Created in 1959 by Ruth and Elliot Handler, co-founders of Mattel, Barbie was an innovation destined for fame and described as a "new kind of doll from real life." She debuted as an eleven and one half inch teenage fashion model, an adult-like figurine that liberated young girls from a toy market dominated by baby dolls. The original Barbie found her roots in the existing German Bild Lilli doll, however, Mattel's version of this glamorous miniature far surpassed Lilli and any other toy of that class to become a market success with both children and adults, thus creating a legacy that would survive the decades.
Barbie's extreme success can be attributed to the world that Mattel created around her, one that was based in the lifestyle of the postwar era, its fascination with high fashion, and the popular emphasis on teen culture in America. Charlotte Johnson, the original designer of Barbie's extensive collection of outfits and accessories, drew inspiration from the actual haute couture of Paris to cultivate the doll's modern image. Through the creative efforts of Johnson and her Mattel team Barbie assumed an identity and life of her own; she became defined by the hundreds of accessories and outfits that comprised her world. Her charm and meaning in the hearts of those who played with her, loved her, and watched her grow over the years extended beyond that of a simple inanimate object of child's play; she had a life story and a soul.
Barbie's image and wardrobe provide a chronological narration of the social and cultural history of the latter half of the twentieth century. Always en vogue, Barbie acted as a barometer for the current trends of each era which were indicative of the social and political climates in America and overseas.
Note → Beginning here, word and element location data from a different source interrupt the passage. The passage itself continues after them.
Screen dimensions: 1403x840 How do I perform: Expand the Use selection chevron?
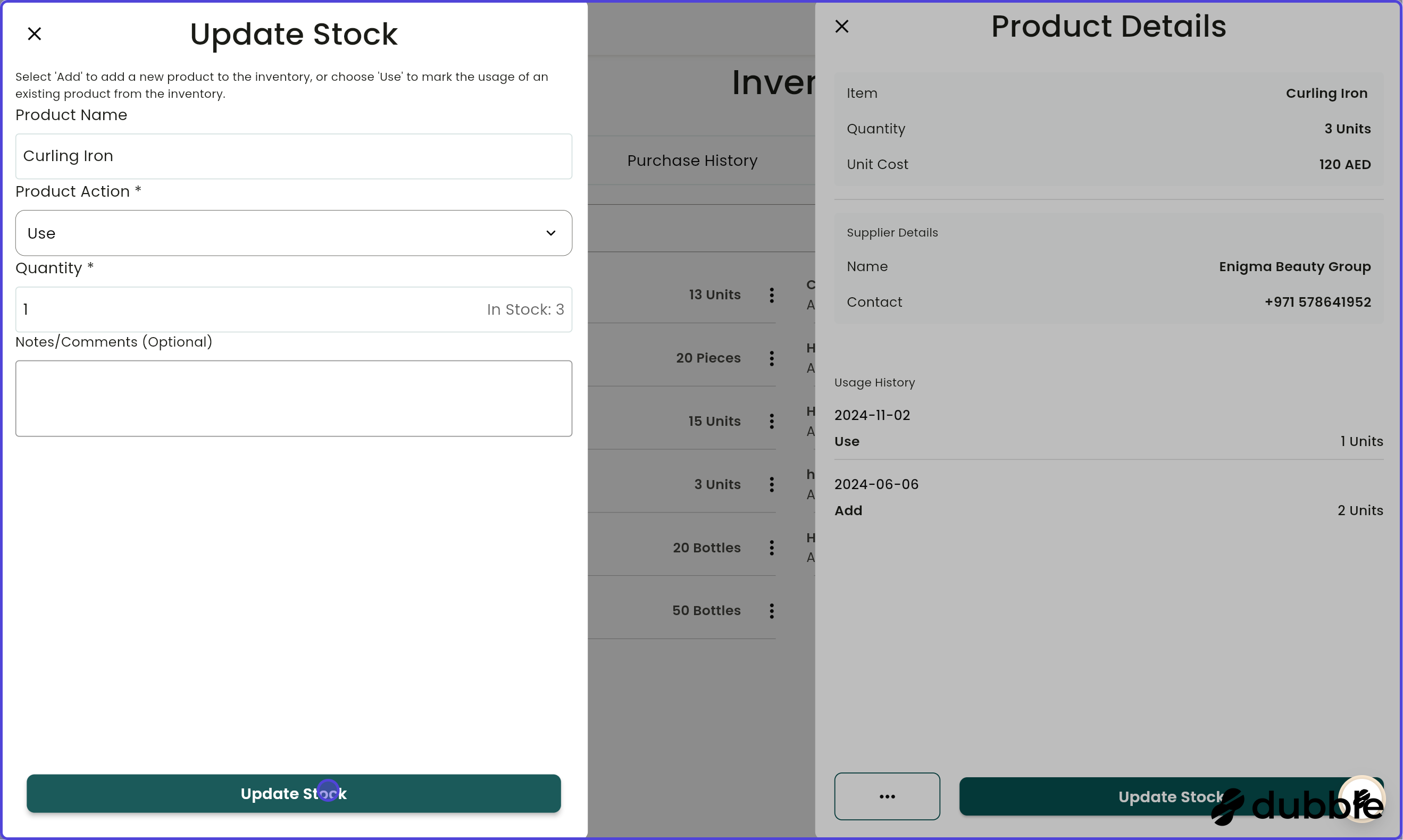click(550, 233)
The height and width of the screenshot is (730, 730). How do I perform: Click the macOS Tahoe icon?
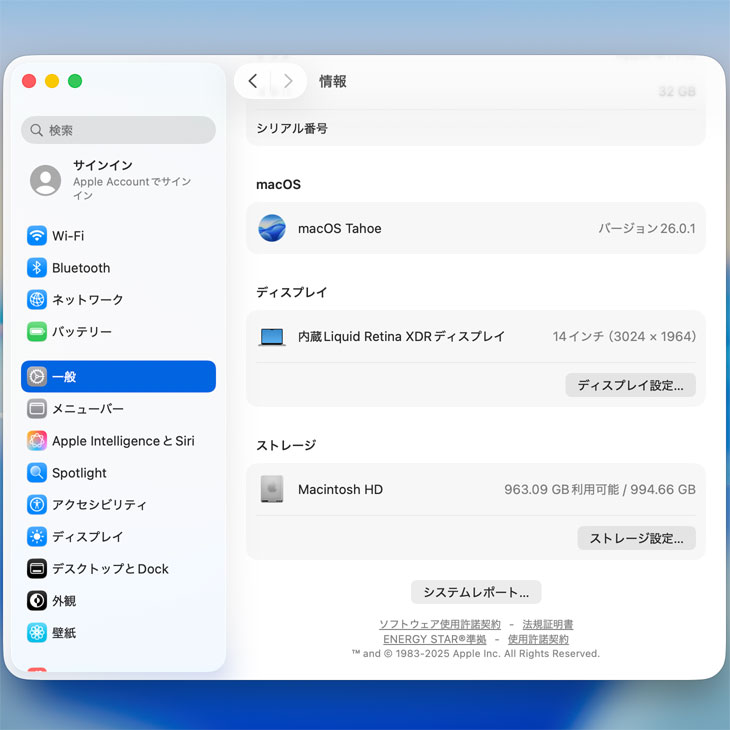[272, 228]
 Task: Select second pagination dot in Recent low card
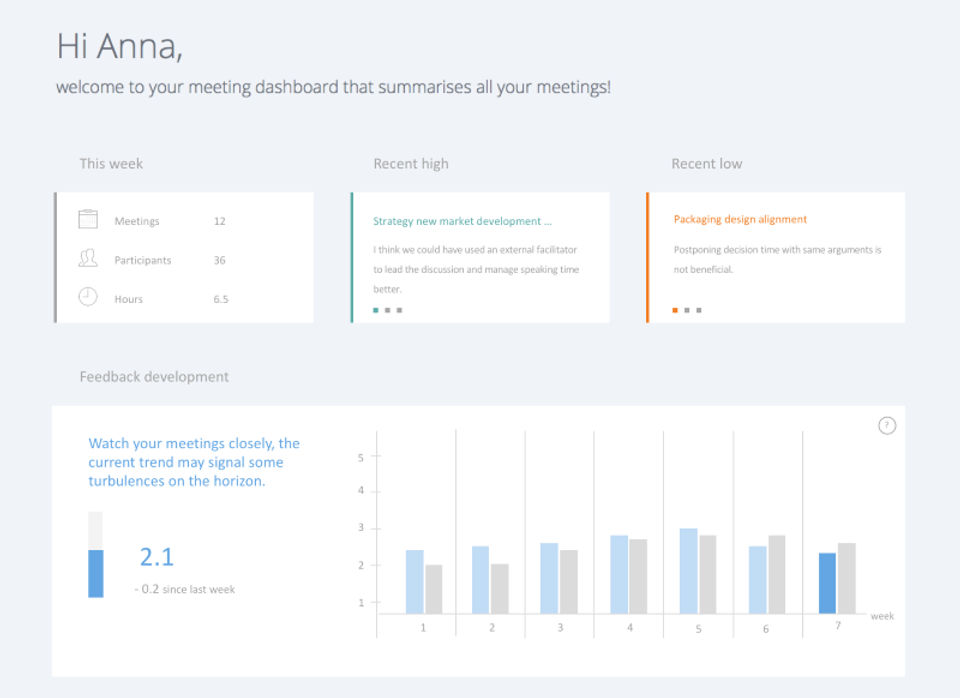tap(687, 310)
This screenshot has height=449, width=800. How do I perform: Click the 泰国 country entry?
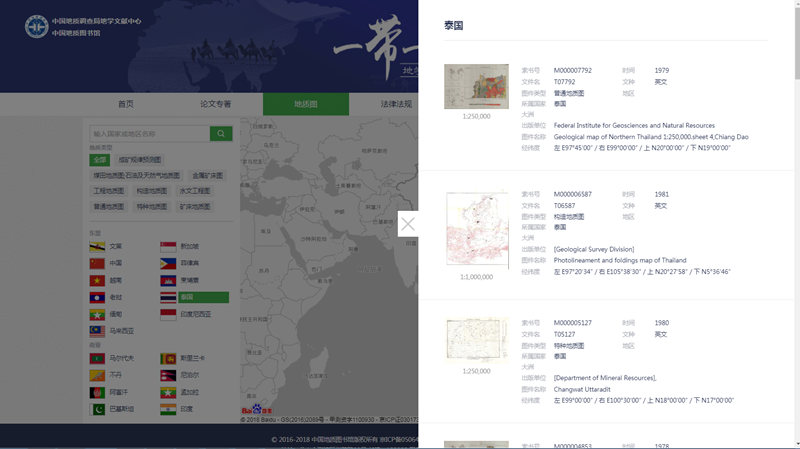click(194, 297)
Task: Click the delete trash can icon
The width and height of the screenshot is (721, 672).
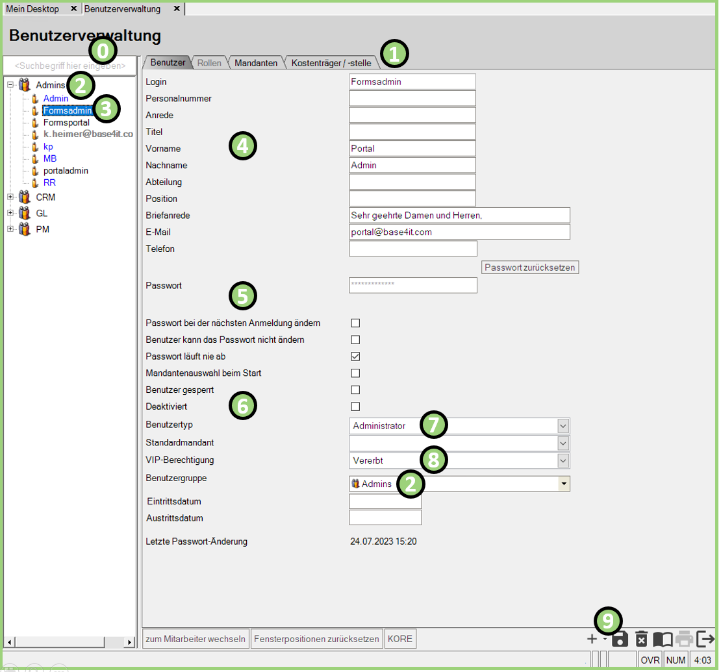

Her wardrobe was paramount to her popularity and, in addition to being a mirror of the fashions and attitudes of society, all her clothing was impeccable designed. Meticulous attention was paid to the detail and craftsmanship of her outfits. Each piece was hand-sewn and highly detailed with real pockets, satin lining, fine fabrics, and finished off with a label and logo. Barbie's genuine mink stole remains one of the most coveted pieces in her wardrobe and, originally available at Sears for $9.99, was also her most expensive. Barbie gave young girls access to the fantasy world created in the fashion magazines through images by photographers such as Richard Avedon and Irving Penn; she was a miniature diva that offered affordable glamour.
The ever-famous Roman Holiday Holiday Barbie attests to both the quality of the workmanship and the significance to the greater context in which each outfit was conceived. The handsome suite came with a white purse, black-rimmed glasses in matching case, a plastic comb, and hankie. This set also included the rare tiny brass compact complete with a mirror, powder puff, and engraved with a "B." The Roman Holiday ensemble, with its inspiration in the Audrey Hepburn movie of 1954, was available only during Barbie's debut year and highlighted the burgeoning affinity for all things Italian. When Italian movie studio, Cinecitta, opened its doors to Hollywood in the early fifties - proving American cinema with a new home in Italy- starlets began exploring the country and its unique style. The growing fascination with Italian culture helped Italian designers gain autonomy from Paris couture thus marking a new epoch in the world of fashion.
Barbie's look was constantly changing to reflect current standards of beauty. The first doll resembled a typical 1950's fashion model with her defined features, red lips, curved eyebrows, and artificial pallor. She had demurely side-glancing eyes and were lined with black eyeliner. In the first two years this image would change as she underwent a makeover: Her eyes became blue and eye-makeup a mix of blue and brown. Her brows softened from the original inverted v-shape to a more horizontal line. The fourth version of the doll featured a slightly deeper and more natural skin tone and by 1961 she had a new short and stylish bubble cut to replace her long ponytail. In 1965, Mattel introduced the "American Girl" Barbie who sported a Dutch-boy hairstyle and thrilled her fans with her new bendable leg design. Two years later she went through a total transformation marking a new generation of the "Twist N' Turn" Barbie. Not only did she have bendable legs, now Barbie could swivel at the waist as well. She had larger eyes and long eyelashes to compliment her soft and loosely flowing hair. This transformation paralleled the rise of the Mod era centered in London, which was personified by the supermodel, Twiggy. The couture period for Barbie came to an end as actual French couture was being overshadowed by the new styles of "Swinging London."
Behind her up-to-the-minute wardrobe and striking appearance existed a truly modern and independent young woman. Barbie's evolving identity and aspirations explored the sociology of contemporary America. She exemplified the shifts in gender roles and captured the spirit of the changing nation through her endeavors. Barbie's resume includes a medical degree, a master's degree in business administration, veterinary degree, a pilot's license, and boasts a position as officer in four different branches of the military. Before the civil rights movement, 1968 welcomed Christie into the Mattel family, Barbie's first African American friend. Barbie was not afraid of transformation. Her malleability allowed her to act as a representation of the adult universe and Christie opened the door to a new generation of diversity for Barbie, once again blurring the lines between youth culture, current events, fashion, and fine art.